The results in each case were eye-opening, with every Sony batting 1,000. But such demos are never entirely fair nor fully convincing, and should be viewed as a taste rather than a complete meal.

In each demo both sets were set to their theoretically optimum picture modes (Cinema or Custom), with no claim of any further calibration having been performed. While this might appear appropriate, the results simply demonstrate both makers ideas of an optimum picture, which are rarely identical. What we want in an A/B is the most accurate picture from each entry, regardless of how each manufacturer intends their set to look. This means that each set needs to be tightly calibrated by the user end. But any tweaking of a competitor’s set in a face-off, no matter how well intentioned, would leave the tweaker open to arguments that the settings were skewed to make the competition look inferior — even if they weren’t. The only remaining option is to use each set’s best out-of-the-box preset picture mode, which was what, to our knowledge, was done here.

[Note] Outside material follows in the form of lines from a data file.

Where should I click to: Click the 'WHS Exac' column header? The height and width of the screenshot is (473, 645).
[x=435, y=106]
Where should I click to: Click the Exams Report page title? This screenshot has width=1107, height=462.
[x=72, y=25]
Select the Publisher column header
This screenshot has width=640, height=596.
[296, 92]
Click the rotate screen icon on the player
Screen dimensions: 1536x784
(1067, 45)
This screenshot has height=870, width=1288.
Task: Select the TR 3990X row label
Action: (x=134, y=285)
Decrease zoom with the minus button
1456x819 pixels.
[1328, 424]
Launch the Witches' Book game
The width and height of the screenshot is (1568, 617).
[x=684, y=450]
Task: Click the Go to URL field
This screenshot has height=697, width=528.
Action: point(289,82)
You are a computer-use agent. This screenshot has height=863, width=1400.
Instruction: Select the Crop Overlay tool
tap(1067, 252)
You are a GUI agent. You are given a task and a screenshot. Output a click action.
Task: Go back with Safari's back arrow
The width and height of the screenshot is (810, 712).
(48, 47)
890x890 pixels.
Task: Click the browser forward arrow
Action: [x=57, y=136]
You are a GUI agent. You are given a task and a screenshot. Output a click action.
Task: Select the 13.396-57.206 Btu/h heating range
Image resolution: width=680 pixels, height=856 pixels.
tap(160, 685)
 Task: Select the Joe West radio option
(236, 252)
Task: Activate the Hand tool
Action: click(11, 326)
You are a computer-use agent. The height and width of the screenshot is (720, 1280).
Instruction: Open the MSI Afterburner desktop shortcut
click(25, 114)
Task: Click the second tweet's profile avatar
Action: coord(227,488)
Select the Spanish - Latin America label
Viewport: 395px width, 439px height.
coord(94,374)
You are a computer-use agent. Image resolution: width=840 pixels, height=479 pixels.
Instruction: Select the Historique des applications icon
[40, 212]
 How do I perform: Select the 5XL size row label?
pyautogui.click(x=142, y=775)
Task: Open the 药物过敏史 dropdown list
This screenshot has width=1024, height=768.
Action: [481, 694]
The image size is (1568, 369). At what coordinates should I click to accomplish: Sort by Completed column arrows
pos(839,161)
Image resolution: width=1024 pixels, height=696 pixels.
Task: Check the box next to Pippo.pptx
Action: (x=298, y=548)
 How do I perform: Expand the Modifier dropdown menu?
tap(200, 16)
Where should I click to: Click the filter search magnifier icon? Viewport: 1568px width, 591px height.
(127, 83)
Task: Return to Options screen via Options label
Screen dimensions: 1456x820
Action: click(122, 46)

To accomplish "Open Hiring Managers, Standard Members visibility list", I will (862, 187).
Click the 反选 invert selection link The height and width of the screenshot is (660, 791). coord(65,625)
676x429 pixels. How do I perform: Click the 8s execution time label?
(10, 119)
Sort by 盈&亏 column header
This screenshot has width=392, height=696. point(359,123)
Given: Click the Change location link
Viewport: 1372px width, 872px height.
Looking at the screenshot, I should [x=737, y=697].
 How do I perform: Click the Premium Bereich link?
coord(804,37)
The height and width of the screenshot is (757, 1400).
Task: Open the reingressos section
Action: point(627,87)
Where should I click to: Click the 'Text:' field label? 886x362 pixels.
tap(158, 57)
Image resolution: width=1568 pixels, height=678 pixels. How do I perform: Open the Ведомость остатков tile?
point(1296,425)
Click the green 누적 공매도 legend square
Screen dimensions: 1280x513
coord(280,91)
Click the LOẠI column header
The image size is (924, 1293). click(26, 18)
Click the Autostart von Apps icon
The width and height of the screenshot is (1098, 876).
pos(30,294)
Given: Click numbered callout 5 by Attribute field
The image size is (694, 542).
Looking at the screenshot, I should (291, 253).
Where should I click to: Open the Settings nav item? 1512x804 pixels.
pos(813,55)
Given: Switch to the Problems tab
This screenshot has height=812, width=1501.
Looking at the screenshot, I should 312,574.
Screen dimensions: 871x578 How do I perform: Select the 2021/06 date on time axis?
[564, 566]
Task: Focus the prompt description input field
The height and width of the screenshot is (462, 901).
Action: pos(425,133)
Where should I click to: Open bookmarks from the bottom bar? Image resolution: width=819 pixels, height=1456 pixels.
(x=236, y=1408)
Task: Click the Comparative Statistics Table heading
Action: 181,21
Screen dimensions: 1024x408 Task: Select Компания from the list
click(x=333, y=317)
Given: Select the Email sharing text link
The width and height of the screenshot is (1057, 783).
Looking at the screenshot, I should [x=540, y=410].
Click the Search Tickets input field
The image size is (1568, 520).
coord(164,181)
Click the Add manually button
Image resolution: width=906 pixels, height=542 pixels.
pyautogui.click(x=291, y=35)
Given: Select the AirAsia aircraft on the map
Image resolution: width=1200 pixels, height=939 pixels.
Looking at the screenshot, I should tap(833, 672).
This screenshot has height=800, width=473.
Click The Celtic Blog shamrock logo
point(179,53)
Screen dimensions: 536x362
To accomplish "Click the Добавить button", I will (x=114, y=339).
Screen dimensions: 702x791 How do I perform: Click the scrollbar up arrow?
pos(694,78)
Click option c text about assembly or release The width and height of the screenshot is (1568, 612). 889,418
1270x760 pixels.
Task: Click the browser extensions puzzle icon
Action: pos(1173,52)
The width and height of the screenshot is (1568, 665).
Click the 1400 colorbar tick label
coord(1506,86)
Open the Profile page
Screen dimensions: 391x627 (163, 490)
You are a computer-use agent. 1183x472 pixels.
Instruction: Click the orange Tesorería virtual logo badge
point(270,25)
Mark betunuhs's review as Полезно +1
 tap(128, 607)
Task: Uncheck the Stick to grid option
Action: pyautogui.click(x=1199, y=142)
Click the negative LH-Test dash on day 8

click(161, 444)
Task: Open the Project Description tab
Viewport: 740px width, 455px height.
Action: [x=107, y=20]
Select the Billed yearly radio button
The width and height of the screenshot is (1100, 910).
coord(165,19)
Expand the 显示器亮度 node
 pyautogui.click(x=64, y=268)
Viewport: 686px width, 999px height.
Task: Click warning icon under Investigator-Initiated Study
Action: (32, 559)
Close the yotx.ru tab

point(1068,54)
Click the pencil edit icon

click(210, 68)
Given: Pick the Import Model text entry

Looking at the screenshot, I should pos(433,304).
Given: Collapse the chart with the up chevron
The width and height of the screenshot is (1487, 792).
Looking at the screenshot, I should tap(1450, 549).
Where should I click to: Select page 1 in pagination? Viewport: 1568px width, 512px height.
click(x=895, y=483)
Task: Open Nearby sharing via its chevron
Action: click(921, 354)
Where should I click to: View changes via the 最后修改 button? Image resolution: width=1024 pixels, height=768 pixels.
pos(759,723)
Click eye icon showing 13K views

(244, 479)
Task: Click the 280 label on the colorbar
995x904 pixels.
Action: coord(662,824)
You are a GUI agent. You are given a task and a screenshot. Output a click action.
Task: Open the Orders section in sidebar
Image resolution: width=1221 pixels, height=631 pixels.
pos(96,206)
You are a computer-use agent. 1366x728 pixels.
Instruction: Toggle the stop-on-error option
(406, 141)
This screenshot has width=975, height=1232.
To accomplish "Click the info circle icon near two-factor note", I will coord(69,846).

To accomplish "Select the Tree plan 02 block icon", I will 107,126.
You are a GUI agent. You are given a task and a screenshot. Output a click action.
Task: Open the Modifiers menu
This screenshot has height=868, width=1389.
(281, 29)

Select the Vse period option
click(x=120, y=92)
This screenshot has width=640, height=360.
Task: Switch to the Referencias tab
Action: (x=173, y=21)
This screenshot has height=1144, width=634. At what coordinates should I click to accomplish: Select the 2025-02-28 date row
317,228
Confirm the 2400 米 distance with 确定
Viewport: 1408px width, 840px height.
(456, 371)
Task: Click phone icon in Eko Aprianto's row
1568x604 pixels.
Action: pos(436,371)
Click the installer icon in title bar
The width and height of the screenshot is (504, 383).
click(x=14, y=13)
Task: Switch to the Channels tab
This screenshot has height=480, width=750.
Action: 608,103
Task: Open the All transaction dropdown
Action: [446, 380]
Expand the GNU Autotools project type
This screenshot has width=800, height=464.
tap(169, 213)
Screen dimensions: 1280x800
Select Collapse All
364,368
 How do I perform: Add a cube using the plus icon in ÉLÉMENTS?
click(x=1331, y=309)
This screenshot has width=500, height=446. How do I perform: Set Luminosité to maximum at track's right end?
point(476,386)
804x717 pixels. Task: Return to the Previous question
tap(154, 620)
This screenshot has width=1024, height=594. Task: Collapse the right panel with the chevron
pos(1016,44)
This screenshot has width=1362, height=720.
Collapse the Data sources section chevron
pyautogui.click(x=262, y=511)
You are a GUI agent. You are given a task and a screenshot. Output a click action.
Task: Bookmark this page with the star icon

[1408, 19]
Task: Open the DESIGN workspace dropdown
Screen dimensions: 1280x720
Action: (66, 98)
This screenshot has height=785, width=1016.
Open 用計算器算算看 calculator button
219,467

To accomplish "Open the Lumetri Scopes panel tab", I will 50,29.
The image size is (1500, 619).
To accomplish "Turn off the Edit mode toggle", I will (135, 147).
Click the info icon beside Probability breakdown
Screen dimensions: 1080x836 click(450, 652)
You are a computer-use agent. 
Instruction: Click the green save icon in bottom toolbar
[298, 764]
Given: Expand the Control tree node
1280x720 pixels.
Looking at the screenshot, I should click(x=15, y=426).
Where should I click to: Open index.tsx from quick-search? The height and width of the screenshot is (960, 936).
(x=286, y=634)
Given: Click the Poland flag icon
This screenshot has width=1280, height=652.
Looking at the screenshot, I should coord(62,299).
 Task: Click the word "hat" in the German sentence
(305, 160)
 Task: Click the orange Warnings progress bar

That said, however, all of Sony’s TVs looked exceptional, particularly when displaying scenes from last year’s Carnivale (Mardi Gras) in Brazil. As shown on the 8K sets, the images made a convincing case for 8K’s 33 million pixels, at least on a super-sized screen. The opening photo shows those 8K images on the Sony Z9G, as captured on an iPhone and displayed on your phone or computer screen — which doesn’t come close to the clarity, depth, dynamic range, and color I saw in person.

COMMENTS
Deus02's picture

It is rather interesting to note and a situation that a number of online reviewers have pointed out is that in the last couple of model years Sony has actually cut back on the number of LCD/LED models in their 4K lineup and in the case of their original "flagship" upper tier 4K LED Z9D that was introduced in 2016 originally had over 600 local dimming zones as opposed to its successor, the Z9F with just a little over 200.
A similar reduction in local dimming zones has also occurred moving from he 900E to 900F to the current 950G.

I suppose one could speculate that they are eventually choosing to concentrate on larger screen LED 8K models while maintaining OLED only for 55 and 65 4K monitors.